Monday, April 28, 2008
I am concerned
That the price of fuel
Has increased significantly.
In his poverty
He has no money
To buy the food
To feed his children.
If I drove less
And bought less
And paid less
For the things I desire
Would he have
With which to buy
What he needs?
In my compassion
I give of my plenty
To those who would
Feed the needy.
The compassionate gift
Until the trickle remaining
Is almost meaningless.
What is the answer?
One camp says
That we should
Redistribute the wealth
Among the needy.
The other camp says
That we should
Teach the needy
To feed themselves.
All seek to exploit,
Pushing their own agenda,
While I continue to worry about the price of fuel
And he still can't feed his family.
Thursday, April 24, 2008
On a recent trip to Corpus Christi, I acquired a new straw hat. It was during the Texas and Southwestern Cattle Raisers annual meeting and trade show. It was definitely straw hat weather in South Texas although it was prior to Easter – which came early this year. OK, so where am I going with this? Traditionally, in most parts of cattle country, Easter marks the beginning date when it becomes acceptable to wear a straw hat rather than a felt hat.
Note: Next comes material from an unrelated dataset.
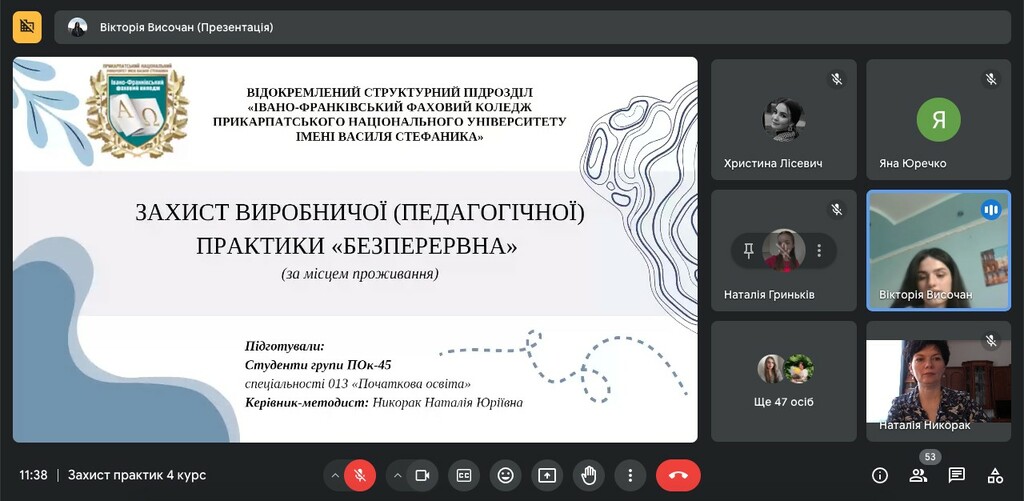Viewport: 1024px width, 501px height.
Task: Raise your hand
Action: click(588, 475)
While felt hats are appropriate at any time of year (especially on formal occasions) straw hats generally are worn only after Easter and prior to Labor Day. Those are the dates that basically define the period of warmer weather when the greater airflow through a good straw hat is more comfortable than the heat generated beneath a felt hat.
Easter came early this year. Add to that the early time change and my clock got off somewhere. It is just now warm enough to start thinking about straw hats rather than felt.
Most of the time I wear a cap to cover my bald head. Caps are easier to keep up with, the brim doesn’t hit the headrest on my pickup seat, and they don’t catch as much wind as a hat. But when it is hot outside, you can’t beat a good straw hat. It keeps my neck and ears from broiling.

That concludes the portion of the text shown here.